Magic was dreadful in the clutch. After Henderson's steal tied the game, Magic dribbled out the clock in regulation, as the Lakers never got a shot off and the game went to OT. Then, in the final seconds of a tied Game 4, he made a bad TO on a post entry pass, and the Celtics were able to score another dramatic OT win which again kept them in the series:



Then there was Larry Bird's epic performance in the sauna of the Game 5 "Heat Game" at the Garden, and an eventual championship in seven. Once again with help from the leprechaun.

As Larry himself said in his 2008 conference call with Magic:
    Well, obviously in '84 when the Lakers were controlling -- we got beat in the first game, went into overtime in the second, felt we got lucky to win the game, got blown out in the third game. We had to change our tactics, try to play a rough game, a halfcourt game, against them.

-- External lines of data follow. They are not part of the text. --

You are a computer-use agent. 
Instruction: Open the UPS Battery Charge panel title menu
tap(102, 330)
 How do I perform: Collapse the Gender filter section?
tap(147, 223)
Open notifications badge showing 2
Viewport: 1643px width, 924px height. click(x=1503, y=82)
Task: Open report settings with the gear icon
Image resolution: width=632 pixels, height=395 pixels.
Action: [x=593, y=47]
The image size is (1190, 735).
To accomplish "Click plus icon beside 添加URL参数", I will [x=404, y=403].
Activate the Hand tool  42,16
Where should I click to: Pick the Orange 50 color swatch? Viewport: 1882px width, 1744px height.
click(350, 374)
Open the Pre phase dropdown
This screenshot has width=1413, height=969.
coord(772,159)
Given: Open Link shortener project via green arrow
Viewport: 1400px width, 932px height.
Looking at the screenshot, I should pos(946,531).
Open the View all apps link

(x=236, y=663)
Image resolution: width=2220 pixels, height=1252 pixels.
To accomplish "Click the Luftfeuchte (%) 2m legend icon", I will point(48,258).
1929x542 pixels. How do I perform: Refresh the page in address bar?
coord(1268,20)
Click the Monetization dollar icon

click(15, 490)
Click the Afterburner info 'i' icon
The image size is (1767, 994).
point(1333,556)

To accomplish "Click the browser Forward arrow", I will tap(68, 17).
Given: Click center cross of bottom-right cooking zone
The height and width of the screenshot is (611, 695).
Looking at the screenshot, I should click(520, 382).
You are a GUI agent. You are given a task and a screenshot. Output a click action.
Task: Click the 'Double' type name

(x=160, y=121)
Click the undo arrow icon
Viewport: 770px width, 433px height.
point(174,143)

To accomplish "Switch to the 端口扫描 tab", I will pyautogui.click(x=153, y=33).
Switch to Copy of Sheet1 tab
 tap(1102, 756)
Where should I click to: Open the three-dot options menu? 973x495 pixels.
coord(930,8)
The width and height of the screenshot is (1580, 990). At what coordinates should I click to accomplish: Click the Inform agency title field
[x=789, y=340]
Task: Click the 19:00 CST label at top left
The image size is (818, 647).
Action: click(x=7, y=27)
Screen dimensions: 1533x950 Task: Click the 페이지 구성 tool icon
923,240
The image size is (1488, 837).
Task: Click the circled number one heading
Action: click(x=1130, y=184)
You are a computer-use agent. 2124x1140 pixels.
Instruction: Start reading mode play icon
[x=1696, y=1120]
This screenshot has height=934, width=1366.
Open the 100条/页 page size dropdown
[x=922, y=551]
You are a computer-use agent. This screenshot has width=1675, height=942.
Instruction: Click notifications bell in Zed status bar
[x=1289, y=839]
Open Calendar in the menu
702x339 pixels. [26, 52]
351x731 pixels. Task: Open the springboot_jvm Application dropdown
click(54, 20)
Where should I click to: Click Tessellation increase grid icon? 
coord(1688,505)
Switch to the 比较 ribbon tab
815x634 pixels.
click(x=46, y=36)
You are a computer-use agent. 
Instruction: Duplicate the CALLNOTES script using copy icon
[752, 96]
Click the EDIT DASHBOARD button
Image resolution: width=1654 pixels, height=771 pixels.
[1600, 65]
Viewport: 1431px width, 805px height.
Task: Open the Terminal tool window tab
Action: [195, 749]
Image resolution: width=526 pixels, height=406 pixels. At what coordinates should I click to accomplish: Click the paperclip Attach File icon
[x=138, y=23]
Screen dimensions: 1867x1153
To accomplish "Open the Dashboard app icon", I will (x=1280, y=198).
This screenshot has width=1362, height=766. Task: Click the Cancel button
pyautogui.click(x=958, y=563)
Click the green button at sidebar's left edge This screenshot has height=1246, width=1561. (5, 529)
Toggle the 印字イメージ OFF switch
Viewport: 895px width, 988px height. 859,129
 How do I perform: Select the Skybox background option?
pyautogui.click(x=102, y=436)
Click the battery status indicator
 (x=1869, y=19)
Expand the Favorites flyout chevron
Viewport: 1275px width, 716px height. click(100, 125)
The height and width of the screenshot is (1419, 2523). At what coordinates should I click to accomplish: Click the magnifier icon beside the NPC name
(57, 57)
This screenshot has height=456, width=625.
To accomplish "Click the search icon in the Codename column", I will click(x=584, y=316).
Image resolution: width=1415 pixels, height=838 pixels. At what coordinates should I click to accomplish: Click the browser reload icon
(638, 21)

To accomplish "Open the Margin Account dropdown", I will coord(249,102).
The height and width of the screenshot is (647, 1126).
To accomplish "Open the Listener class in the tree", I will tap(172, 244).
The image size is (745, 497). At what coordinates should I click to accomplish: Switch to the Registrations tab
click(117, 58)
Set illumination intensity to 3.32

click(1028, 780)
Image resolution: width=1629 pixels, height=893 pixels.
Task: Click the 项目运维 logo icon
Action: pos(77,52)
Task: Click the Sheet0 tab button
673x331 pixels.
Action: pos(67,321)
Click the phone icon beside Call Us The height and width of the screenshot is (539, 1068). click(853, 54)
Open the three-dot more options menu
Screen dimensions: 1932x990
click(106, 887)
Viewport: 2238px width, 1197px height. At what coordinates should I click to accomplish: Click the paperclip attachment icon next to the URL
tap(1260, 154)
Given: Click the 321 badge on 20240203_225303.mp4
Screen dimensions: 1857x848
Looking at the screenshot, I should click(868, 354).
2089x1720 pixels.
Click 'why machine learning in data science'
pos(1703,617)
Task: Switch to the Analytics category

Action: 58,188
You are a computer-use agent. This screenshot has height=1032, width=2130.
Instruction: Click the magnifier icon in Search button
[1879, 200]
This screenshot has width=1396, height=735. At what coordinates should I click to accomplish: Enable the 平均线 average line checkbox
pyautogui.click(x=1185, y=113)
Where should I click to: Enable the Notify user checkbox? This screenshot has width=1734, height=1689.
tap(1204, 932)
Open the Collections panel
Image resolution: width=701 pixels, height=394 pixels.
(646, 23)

Just watching how all the guys really turned the clock on them, played a different style, played a rougher style to change the series, I thought that was pretty incredible on our part. A lot of people didn't like how it turned out. But we had to do whatever we could to stay in the games because they were running us out of the building just about every night. For us to win the '84 championship was pretty mind-boggling to me the way they dominated us early in the series.